Mon Mar 20 14:34:14 EST 2006

> On 03/18/06 Andreas Nahr wrote:
>> ALL new Implementations are always faster, sometimes more than twice as
>> fast as current. The best overall is CharCopy autoalign. However I'm not
>> sure if this would work on non-x86 Platforms, but CC aligned should 
>> always
>> work if I understand the alignment issues right.
>
> Unaligned loads and stores are unacceptable, since they break at least
> sparc and arm.

Unfortunatelly I don't have any sparc or arm system ready so I couldn't 
test, but the CC aligned implementation should work, because it is aligned.

> The current memcpy() was done because it is a compromise between speed
> and code bloat.

The current implementation is 180 lines of code. The proposed one only has 
113 lines of code. Which one is more bloated?

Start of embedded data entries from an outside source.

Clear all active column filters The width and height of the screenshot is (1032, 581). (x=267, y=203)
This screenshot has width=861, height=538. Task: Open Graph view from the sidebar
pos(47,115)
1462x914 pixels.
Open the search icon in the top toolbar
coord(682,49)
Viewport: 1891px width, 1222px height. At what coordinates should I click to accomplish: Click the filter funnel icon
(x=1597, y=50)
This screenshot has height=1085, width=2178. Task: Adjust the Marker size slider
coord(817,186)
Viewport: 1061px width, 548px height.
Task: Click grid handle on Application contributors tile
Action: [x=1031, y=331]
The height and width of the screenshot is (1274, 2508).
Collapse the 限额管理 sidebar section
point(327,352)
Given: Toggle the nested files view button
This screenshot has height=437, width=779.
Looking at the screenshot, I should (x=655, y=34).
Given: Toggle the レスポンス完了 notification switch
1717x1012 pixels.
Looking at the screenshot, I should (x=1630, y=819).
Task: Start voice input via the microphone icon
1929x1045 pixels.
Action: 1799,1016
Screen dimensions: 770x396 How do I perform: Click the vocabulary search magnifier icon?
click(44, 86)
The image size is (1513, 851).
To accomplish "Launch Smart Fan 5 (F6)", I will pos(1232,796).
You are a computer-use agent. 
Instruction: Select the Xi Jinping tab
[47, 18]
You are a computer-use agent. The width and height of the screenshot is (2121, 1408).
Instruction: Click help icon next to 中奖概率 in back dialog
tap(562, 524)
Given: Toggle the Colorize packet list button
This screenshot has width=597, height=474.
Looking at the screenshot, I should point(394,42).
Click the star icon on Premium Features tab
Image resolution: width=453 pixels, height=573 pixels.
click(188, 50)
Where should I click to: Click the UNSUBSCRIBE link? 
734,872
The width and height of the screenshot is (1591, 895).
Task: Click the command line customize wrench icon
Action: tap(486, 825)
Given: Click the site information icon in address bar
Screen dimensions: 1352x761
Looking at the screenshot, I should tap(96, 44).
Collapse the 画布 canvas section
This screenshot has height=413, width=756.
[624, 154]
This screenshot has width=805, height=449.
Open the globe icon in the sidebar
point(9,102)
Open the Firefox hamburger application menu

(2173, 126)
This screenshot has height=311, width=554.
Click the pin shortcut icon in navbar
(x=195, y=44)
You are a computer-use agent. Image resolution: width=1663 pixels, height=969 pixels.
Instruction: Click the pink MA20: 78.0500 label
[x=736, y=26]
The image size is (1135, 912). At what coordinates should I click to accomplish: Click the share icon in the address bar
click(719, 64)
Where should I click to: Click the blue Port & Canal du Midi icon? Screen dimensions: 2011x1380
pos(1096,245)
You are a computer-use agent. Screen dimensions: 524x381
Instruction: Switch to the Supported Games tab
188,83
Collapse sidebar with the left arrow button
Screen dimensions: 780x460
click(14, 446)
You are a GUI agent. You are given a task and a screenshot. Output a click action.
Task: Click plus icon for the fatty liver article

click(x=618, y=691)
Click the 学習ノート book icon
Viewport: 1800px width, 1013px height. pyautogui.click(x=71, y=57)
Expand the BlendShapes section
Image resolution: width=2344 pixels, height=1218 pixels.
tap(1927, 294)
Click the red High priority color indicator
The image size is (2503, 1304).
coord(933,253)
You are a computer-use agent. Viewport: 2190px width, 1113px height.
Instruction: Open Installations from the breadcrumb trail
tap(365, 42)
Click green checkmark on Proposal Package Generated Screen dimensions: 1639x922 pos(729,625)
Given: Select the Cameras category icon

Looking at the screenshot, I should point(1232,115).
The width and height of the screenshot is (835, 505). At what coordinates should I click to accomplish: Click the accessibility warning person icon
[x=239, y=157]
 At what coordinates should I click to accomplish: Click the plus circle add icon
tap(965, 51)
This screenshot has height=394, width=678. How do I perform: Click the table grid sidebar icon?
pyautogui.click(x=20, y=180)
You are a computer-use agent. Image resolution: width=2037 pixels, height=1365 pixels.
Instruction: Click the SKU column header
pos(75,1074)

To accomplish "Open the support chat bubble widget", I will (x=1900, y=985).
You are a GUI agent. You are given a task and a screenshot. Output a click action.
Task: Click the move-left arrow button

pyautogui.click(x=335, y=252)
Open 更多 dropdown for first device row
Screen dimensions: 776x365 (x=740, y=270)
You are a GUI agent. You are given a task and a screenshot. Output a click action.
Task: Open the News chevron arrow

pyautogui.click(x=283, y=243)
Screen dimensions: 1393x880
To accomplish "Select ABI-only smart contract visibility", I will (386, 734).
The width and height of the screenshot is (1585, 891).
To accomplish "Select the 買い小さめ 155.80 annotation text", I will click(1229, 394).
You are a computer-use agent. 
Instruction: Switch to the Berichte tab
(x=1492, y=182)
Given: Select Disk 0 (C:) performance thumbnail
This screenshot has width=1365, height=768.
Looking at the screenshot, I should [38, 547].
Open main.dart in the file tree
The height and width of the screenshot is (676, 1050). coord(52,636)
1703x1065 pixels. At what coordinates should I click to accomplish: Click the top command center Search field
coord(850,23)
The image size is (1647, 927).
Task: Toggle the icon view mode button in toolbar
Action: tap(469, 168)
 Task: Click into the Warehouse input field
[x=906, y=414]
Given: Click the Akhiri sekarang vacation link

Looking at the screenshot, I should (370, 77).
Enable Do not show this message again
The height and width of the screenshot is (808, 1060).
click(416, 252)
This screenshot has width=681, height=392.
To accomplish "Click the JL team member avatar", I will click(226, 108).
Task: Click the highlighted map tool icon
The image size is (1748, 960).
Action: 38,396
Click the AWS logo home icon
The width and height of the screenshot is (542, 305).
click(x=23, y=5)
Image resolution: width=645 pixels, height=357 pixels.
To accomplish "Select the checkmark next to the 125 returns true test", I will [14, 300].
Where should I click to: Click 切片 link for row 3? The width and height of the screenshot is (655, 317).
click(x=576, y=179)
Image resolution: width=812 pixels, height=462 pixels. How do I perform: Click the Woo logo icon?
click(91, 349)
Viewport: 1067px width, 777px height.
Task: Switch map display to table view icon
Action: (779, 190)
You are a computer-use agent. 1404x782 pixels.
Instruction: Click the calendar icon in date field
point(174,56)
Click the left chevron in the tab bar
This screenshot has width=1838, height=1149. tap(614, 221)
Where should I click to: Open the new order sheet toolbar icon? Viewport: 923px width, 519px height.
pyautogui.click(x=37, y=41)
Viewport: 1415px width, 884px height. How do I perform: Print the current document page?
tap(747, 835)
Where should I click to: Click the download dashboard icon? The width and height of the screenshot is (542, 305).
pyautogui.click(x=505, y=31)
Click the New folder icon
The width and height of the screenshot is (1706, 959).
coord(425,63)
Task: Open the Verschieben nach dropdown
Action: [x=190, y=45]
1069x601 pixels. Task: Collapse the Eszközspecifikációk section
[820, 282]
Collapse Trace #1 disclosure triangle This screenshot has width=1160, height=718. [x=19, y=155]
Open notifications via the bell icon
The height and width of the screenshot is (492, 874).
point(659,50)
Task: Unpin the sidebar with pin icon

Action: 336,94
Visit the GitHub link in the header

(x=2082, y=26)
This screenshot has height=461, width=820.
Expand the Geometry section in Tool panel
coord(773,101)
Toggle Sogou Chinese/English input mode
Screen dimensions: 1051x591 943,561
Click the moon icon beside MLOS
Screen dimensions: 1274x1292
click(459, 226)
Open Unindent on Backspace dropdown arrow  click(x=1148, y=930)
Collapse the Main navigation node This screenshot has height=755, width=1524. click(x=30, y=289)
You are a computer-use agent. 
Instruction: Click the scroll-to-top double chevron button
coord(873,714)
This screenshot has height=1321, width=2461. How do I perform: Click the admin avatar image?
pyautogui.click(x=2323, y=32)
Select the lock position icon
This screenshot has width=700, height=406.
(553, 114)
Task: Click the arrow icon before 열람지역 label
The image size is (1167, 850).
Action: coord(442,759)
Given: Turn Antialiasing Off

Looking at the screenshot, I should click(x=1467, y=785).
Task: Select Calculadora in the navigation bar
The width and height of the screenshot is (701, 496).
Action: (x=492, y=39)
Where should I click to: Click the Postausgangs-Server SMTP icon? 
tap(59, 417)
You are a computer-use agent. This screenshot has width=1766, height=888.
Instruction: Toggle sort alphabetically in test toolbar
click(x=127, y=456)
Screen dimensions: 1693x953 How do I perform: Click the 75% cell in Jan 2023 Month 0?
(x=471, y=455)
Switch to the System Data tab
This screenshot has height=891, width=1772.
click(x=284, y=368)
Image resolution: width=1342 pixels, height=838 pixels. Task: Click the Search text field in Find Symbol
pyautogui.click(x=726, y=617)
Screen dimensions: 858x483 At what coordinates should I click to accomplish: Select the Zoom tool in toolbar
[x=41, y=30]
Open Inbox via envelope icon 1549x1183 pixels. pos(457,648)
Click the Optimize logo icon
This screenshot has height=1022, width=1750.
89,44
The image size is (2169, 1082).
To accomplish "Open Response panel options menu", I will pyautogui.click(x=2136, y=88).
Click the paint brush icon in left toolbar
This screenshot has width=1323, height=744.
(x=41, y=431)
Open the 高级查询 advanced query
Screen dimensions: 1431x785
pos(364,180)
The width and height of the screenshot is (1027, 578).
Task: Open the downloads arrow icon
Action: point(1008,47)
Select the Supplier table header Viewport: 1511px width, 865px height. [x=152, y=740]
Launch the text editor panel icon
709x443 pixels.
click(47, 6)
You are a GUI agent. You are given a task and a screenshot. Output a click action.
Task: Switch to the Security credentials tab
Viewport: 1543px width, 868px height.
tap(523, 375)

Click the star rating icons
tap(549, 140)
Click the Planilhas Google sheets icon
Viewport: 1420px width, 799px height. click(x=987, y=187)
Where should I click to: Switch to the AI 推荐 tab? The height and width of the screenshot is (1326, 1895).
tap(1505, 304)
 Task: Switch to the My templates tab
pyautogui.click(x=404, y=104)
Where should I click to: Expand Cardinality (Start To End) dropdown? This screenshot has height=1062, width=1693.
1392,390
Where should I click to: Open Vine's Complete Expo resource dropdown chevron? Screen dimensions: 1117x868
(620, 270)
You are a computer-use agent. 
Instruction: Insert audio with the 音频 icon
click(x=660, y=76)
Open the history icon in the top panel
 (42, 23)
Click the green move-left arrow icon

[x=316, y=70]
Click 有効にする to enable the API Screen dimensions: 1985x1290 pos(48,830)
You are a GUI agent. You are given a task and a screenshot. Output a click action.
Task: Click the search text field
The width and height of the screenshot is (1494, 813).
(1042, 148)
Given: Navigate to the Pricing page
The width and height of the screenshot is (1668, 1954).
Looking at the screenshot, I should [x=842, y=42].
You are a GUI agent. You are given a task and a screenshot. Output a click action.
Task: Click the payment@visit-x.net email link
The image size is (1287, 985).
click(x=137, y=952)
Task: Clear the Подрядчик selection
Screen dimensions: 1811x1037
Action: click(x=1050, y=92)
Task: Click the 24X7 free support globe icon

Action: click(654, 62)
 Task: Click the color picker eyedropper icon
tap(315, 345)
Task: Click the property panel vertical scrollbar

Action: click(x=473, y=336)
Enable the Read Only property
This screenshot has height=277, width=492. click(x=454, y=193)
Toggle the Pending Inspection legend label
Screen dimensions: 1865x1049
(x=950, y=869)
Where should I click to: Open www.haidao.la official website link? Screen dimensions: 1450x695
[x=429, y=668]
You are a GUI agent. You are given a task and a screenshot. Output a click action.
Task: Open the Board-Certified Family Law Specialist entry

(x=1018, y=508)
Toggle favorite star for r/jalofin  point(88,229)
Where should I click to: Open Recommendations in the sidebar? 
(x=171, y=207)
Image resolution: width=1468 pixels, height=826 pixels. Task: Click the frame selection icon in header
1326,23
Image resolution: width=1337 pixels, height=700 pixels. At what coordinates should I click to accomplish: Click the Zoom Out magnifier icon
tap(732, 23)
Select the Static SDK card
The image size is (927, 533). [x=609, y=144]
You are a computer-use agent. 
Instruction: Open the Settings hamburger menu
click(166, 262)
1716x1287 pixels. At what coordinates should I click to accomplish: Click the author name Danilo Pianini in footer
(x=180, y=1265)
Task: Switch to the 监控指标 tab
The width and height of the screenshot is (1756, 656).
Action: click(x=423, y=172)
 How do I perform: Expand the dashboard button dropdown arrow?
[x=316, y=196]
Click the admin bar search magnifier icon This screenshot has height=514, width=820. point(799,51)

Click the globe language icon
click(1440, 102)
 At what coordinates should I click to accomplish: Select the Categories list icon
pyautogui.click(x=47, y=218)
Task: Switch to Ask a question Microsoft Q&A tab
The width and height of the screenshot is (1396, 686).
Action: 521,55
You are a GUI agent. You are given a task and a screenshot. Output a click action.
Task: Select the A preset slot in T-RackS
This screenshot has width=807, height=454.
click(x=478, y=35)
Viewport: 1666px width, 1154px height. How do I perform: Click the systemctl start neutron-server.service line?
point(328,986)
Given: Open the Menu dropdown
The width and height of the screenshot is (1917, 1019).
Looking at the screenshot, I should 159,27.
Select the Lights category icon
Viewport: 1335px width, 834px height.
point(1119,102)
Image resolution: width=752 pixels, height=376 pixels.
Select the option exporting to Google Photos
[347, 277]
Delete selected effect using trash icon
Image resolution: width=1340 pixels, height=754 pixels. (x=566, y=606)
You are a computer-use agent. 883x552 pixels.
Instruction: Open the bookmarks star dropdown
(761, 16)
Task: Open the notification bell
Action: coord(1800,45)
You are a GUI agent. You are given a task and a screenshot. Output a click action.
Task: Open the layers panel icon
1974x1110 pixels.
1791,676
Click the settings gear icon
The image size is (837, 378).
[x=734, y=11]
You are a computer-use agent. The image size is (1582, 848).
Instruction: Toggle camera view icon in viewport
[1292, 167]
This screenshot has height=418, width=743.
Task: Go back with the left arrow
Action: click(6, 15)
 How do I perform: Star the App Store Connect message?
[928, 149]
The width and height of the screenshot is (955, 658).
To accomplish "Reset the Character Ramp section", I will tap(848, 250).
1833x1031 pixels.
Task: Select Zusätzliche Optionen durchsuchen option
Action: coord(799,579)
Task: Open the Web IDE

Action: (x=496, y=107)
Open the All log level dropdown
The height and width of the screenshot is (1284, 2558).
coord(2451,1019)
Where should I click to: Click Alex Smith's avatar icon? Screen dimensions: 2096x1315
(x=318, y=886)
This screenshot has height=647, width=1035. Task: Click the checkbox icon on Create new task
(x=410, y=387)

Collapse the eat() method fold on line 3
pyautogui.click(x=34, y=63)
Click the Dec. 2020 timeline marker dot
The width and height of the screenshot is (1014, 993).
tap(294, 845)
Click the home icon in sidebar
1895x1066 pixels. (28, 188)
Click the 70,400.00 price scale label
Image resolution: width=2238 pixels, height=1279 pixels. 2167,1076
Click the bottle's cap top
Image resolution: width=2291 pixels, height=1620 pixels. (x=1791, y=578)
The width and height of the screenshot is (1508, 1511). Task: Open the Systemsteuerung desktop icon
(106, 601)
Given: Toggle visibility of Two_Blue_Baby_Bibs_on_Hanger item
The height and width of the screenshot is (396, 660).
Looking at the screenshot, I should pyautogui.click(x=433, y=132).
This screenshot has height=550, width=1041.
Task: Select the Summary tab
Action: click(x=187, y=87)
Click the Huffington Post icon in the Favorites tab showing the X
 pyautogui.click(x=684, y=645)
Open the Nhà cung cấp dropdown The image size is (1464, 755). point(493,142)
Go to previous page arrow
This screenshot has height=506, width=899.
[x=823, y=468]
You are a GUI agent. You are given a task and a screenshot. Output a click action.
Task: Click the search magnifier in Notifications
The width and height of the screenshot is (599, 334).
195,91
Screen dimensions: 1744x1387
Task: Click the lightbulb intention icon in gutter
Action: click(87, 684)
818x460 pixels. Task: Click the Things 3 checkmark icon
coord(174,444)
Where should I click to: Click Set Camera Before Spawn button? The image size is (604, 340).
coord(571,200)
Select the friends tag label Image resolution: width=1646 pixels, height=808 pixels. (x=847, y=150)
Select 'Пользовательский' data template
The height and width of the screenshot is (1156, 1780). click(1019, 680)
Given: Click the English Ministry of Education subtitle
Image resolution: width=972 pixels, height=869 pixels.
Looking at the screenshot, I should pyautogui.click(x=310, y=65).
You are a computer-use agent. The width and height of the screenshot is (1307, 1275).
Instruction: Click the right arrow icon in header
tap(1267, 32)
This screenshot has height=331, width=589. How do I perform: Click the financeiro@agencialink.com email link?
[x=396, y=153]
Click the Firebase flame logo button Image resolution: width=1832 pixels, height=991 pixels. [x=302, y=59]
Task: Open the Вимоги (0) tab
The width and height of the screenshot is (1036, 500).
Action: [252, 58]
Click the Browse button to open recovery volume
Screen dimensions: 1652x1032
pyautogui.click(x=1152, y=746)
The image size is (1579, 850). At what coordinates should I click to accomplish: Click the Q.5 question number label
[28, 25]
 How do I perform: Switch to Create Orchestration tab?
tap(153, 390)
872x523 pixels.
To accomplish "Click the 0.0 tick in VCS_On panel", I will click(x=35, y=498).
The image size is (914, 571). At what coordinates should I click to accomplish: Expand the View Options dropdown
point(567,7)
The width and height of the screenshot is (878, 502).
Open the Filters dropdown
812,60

> You could certainly unroll some more for some speed
> gains.

It doesn't make any sense to unroll anymore, because each additional level 
of unrolling will make copying SHORT data much more slow. In fact if you 
look at the numbers the new Implementations are not much faster for huge 
strings, they are much faster for short and especially medium length 
strings.

> If you can provide significant gains with little code bloat in the
> current methods, please do, but we're not going to add additional
> specialized memory copy routines.

Well if a speedup of  up to >100% isn't enough for you - how much should it 
be???

> memcpy is used also by the runtime and your methods only deal with
> chars, so they are not a replacement.

And how much of the time they are called with using a byte? Two times for 
the entire Corelib? And the rest of the time they are called for characters.
Besides that it does not even seem semantically right to put something like 
memcopy into the STRING class.

I'd say put the specialized CharCopy into String and move the memcopy to 
e.g. Buffer if it is still needed.

> The way to speedup the code is to implement arch-specific hand-coded
> managed implementations in the jit.

I absolutely agree on that, however I don't see any reason why we should 
have a managed fallback that is much slower than it could possibly be.
Especially as nobody has done this in the last few years.

In another thread you posted that you should measure against the icalls. 
Where is the sense in that if the managed implementation is known to be 
slow?

Greets
Andreas